* _YOUR TASK_: The string "computer" may appear in lines of the entries below. Report how many lines hold it, with only the number.
+++
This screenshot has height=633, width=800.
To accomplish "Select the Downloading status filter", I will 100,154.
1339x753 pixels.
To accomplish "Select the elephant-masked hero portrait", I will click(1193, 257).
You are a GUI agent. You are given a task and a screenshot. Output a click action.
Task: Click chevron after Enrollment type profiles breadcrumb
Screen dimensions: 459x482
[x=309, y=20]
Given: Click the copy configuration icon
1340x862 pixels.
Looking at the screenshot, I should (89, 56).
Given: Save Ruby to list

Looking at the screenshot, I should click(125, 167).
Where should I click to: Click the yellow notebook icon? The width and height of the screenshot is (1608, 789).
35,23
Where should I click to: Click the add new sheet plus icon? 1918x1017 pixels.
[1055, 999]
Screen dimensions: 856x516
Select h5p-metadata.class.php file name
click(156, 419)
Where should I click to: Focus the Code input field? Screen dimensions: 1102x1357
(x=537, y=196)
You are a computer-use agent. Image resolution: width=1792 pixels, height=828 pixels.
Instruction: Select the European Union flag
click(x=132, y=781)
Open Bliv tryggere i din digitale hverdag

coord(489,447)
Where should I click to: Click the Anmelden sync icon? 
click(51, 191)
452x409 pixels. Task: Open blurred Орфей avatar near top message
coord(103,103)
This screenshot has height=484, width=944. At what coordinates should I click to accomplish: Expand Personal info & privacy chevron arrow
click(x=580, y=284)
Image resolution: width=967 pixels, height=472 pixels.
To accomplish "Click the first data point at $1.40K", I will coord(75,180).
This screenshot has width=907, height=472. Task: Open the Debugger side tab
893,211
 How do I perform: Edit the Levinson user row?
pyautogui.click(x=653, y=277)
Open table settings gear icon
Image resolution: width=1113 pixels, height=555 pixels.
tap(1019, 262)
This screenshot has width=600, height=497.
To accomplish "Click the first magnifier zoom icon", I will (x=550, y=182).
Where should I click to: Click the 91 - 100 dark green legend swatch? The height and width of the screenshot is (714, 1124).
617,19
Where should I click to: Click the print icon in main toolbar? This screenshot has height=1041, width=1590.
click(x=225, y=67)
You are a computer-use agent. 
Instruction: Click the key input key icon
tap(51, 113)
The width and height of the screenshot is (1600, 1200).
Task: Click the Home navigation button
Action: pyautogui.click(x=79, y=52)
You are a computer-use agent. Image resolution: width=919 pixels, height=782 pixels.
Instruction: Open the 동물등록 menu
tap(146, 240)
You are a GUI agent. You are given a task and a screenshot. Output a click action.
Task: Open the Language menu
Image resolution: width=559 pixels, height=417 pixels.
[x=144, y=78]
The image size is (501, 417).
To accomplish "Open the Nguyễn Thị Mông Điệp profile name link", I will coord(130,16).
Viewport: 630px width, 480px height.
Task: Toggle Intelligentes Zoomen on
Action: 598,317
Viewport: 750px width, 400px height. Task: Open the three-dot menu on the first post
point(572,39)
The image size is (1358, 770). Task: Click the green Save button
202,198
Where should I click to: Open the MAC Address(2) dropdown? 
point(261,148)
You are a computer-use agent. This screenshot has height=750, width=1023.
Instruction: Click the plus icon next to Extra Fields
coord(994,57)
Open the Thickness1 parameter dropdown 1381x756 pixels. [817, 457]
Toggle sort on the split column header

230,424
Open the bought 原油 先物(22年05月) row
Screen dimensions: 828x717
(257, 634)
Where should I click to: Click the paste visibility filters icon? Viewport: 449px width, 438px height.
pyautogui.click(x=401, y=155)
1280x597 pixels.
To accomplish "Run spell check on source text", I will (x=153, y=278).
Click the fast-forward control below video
+++
* _ANSWER SECTION_: 4